The study found the TLR4 abundance increased remarkably in the temporal cortex (Figure 2A,B), hippocampus (Figure 2D,E), trigeminal ganglion (Figure 2G,H), and medullary dorsal horn (Figure 2J,K) as measured by western blotting, and significant differences were observed between the control and other three groups (p < 0.05). The TLR4 abundance was the highest in the comorbidity group, compared with the other (p < 0.05) (Figure 2). The western blotting results showed that the expression of GABAARα1 abundance of the detected tissues decreased significantly in the migraine, epilepsy, and comorbidity groups compared with the control group, which was more pronounced in the comorbidity group (p < 0.05) (Figure 2A,C,D,F,G,I,J,L). There were no significant differences in the abundance of TLR4 and GABAARα1 between the migraine group and the epilepsy group (p > 0.05) (Figure 2).

In addition, rats of the comorbidity group displayed a decreased integrated density of GABAARα1, as indicated by immunostaining in the temporal cortex, medullary dorsal horn, and trigeminal ganglion (Figure 3). We also examined the expression of TLR4 in these brain sites of different groups. The integrated density of TLR4 of the comorbidity group was higher than the other three groups (Figure 4), which basically followed the tendency in western blotting (Figure 2). After quantification, we found that in the migraine and epilepsy groups, GABAARα1 in the medullary dorsal horn and the trigeminal ganglion was more highly expressed in the epilepsy group, and TLR4 in the migraine group was higher (Figure 3C,D and Figure 4C,D). This trend is more pronounced than in Western blots. Furthermore, we also performed a magnification analysis on the cells and found that GABAARα1 was expressed in both cytoplasms and nuclei, while TLR4 was expressed in some cytoplasms (Figure 3 and Figure 4 magnifying cells).

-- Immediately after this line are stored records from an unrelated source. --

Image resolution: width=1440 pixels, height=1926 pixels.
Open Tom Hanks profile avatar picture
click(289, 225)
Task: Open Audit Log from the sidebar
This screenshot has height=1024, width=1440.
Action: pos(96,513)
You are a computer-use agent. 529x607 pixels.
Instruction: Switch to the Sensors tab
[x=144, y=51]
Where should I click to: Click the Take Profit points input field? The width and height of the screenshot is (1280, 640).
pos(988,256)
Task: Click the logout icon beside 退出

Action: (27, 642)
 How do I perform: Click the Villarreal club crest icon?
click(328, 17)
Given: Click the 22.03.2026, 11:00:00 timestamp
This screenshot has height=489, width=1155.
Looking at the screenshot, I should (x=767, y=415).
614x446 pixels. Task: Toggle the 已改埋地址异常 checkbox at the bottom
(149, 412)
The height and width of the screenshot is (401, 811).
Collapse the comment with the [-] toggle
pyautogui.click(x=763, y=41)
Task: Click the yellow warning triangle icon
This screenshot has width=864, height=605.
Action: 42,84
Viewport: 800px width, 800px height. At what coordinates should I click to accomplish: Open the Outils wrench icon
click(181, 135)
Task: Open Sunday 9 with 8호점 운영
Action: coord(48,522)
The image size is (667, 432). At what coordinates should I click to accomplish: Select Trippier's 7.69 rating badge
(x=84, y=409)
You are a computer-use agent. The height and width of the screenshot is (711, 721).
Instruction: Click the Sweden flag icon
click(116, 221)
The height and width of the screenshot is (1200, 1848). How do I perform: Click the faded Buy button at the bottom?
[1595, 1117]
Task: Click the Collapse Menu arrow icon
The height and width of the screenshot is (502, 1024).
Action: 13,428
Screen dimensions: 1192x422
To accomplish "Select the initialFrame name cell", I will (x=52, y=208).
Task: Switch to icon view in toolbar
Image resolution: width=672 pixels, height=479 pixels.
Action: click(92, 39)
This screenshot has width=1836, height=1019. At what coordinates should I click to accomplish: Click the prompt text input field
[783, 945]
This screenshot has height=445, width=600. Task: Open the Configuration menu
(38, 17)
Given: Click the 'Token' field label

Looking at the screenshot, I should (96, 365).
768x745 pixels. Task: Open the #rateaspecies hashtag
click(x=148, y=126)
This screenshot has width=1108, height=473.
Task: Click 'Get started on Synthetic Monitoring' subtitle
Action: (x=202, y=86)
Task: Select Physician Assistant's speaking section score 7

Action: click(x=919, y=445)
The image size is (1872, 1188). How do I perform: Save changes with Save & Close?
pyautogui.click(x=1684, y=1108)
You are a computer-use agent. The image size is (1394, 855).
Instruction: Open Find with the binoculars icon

3.3. Epilepsy–Migraine Comorbidity Leads to an Increase of Microglia

Microglia are the immune cells of the brain, having high plasticity and possessing multiple functional phenotypes. Microglia are an indispensable part of the inflammatory processes in experimental models and human epilepsy. In epilepsy models, the activation of microglia and astrocytes activation can result from seizures alone, without cell loss [27,28,29]. Similarly, microglia play an essential role in the modulation of pain within the central nervous system [30]. Activation of microglia leads to the release of multiple mediators that are pronociceptive, such as interleukin 1, tumor necrosis factor, nitric oxide, interleukin 6, prostaglandins, adenosine triphosphate, and excitatory amino acids [31]. In comparison to the control group, the expressions of OX42-positive microglia in the trigeminal ganglions of epilepsy, migraine, and comorbidity groups were increased prominently, especially in the comorbidity group (Figure 5). All these data suggested that microglia promoted the occurrence of epilepsy–migraine comorbidity.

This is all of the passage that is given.